**Extract to read**:
◆ ◆ ◆

Livyi Bereh
- Full name: Football Club Livyi Bereh Kyiv
- Nickname: Leleky (Storks)
- Founded: 2017; 9 years ago
- Ground: Arena Livyi Bereh
- Capacity: 4,700
- Chairman: Mykola Lavrenko
- Head coach: Oleksandr Ryabokon
- League: Ukrainian Premier League
- 2025–26: Ukrainian First League, 3rd of 16 (promoted via play-offs)
- Website: fclb.com.ua
| Home colours | Away colours | Third colours |

= FC Livyi Bereh Kyiv =

The club coat of arms has an element of Desnianskyi Raion coat of arms, the white stork

Football Club Livyi Bereh Kyiv (Футбольний клуб «Лівий берег» Київ) is a Ukrainian professional football club from Kyiv Oblast. The club is based at the Kyiv's Osokorky neighborhood located at the left-bank of Dnipro. It hosts its games in the Kyiv's suburb of Hnidyn (Zolochivska rural hromada), just outside of the city limits. In June 2021, the club was admitted to the Second League. In the 2025–26 season, the team played in the Ukrainian First League after relegation from Premier League.

== History ==
The club was created in September 2017 by Mykola Lavrenko, a former president of Polihraftekhnika Oleksandriya (today FC Oleksandriya) and retired Ukrainian manager Mykola Pavlov. To the club was also brought another Ukrainian manager Anatoliy Buznyk who is known for managing the Ukraine national student football team at Summer Universiades. Buznik in the club serves roles of both manager and sports director.

Livyi Bereh Kyiv made a late entry to national competition of the 2020–21 Ukrainian Football Amateur League replacing FC imeni Lva Yashina during winter break. The club made its debut at national level on 24 April 2021, hosting FC Olimpiya Savyntsi and beating it 2:1. The first goal was scored by Andriy Zaporozhan. The club managed somewhat to recover the poor record that it inherited from FC imeni Lva Yashina and finished 6th in its group.

Being accepted to the Ukrainian Second League, the club had listed several Ukrainian veteran footballers and Universiade winners, among which were Vitaliy Reva, Oleksandr Akymenko, Artem Starhorodskyi, Andriy Zaporozhan and others.

◆ ◆ ◆

**Provided material**:
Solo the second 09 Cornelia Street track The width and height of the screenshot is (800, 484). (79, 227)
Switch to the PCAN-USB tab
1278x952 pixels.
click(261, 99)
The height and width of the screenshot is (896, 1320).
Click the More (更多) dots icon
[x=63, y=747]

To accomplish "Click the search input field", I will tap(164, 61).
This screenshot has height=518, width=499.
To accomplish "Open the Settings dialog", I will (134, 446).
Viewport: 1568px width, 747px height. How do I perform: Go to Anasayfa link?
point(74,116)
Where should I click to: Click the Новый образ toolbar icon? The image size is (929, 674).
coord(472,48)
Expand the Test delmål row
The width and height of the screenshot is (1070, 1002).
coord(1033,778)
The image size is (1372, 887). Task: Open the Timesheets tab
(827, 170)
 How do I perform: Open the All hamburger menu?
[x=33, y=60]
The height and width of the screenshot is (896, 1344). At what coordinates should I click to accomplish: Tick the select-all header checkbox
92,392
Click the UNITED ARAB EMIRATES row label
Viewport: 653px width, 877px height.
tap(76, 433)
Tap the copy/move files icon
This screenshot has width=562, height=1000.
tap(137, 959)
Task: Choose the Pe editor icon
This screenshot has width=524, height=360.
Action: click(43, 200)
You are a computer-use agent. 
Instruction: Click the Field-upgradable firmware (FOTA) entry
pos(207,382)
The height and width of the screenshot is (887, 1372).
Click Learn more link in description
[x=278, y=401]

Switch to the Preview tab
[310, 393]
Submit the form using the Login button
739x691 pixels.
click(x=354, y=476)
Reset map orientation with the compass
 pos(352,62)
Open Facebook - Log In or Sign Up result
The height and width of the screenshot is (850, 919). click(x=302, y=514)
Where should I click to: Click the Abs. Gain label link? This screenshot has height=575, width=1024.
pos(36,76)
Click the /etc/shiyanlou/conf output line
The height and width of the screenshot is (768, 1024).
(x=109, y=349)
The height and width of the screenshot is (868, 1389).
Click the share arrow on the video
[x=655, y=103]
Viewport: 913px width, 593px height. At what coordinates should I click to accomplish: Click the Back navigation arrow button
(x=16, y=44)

◆ ◆ ◆

**Instructions**:
A) Please copy the stretch of the Livyi Bereh Kyiv article from "Livyi Bereh Kyiv made" through "Zaporozhan and others.".
B) Resume the Livyi Bereh Kyiv article after its last sentence.
The rows are separate from the Livyi Bereh Kyiv article.

**Per-task outputs**:
A)
Livyi Bereh Kyiv made a late entry to national competition of the 2020–21 Ukrainian Football Amateur League replacing FC imeni Lva Yashina during winter break. The club made its debut at national level on 24 April 2021, hosting FC Olimpiya Savyntsi and beating it 2:1. The first goal was scored by Andriy Zaporozhan. The club managed somewhat to recover the poor record that it inherited from FC imeni Lva Yashina and finished 6th in its group.

Being accepted to the Ukrainian Second League, the club had listed several Ukrainian veteran footballers and Universiade winners, among which were Vitaliy Reva, Oleksandr Akymenko, Artem Starhorodskyi, Andriy Zaporozhan and others.

B)
Their first game at the professional level, the club played on 25 July 2021 when it hosted LNZ Cherkasy and beat it 2:1. The first goal of the club at the professional level was scored by Andriy Zaporozhan. The club was placing 2nd among 15 teams in its group before the competition was forced to be paused due to the Russian full-scale invasion, and eventually scratched. The club decided to pause its operations and missed the next (2022–23) season. The Professional Football League (PFL) allowed several clubs to miss out on competitions due to the situation in the country.

In 2023, Livyi Bereh returned, joining the 2023 PFL Winter Cup, which was a short mid-season competition. In the summer of 2023, the PFL honored the second place that FC Livyi Bereh placed during the 2021–22 season, and the club was admitted to the First League. It finished the 2023–24 season third and qualified for promotion play-off. Livyi Bereh lost its face-off against another Kyiv club Obolon. While preparing for the next 2024–25 season, it was decided to play with 2 squads, one in the First League and the other in the Second League.

In July 2024 the club unexpectedly promoted to the Ukrainian Premier League. It took part in a Mini-Tournament play-offs that was created for an open spot in the competition due to the disappearing of SC Dnipro-1. It made it to the final of this tournament, where it defeated FC Mynai.

On 1 June 2025, Livyi Bereh secure relegation to Ukrainian First League from next season after defeat against Metalist 1925 on aggregate 0–2 and ended one year stay in top tier.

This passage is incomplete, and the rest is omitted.